Optimal Sample Allocation in the Presence of Non-response

Mājas > Statistika > Optimal Sample Allocation in the Presence of Non-response

Optimal Sample Allocation in the Presence of Non-response

2014-08-03 Komentēt Go to comments

Assume stratified simple random sampling design. Population is split in $H$ strata. We have fixed sample size $n$ . The aim is to find optimal sample allocation $n_1, n_2, \ldots, n_h, \ldots, n_H$ , where $\sum_{h=1}^H n_h = n$ and $V \left( \hat{Y} \right)$ is minimised.

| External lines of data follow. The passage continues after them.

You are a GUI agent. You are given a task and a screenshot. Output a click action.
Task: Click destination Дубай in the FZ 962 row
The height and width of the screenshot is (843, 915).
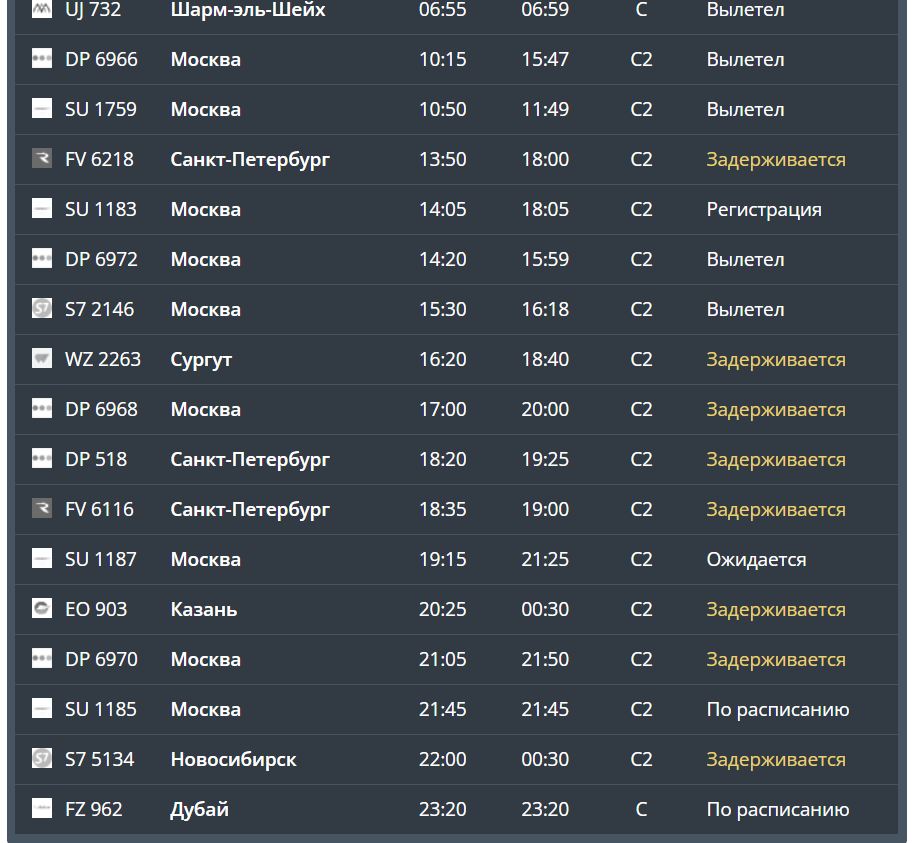tap(199, 809)
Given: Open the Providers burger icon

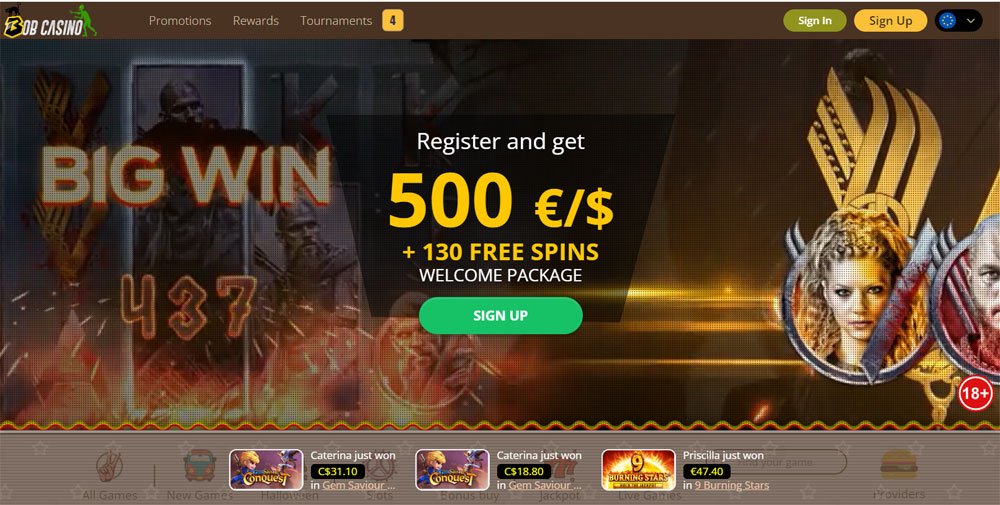Looking at the screenshot, I should (x=898, y=465).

There is some population information available. The population size by strata: $N_h$ , population standard deviation of $y_i$ variable: $S_h$ , and expected response rate in each stratum: $R_h$ .

Optimal sample allocation in the presence of non-response can be computed as $n_h = n \cdot \frac{\frac{N_h S_h}{\sqrt{R_h}}}{\sum_{j=1}^H \frac{N_j S_j}{\sqrt{R_j}}}$ .

I do not have a proof but I have done some numerical calculations to test the optimality of the allocation. The R code of the calculations is available here.

The presented allocation is equal to the well known Neyman allocation [1] in case we have the same response expectation in each stratum.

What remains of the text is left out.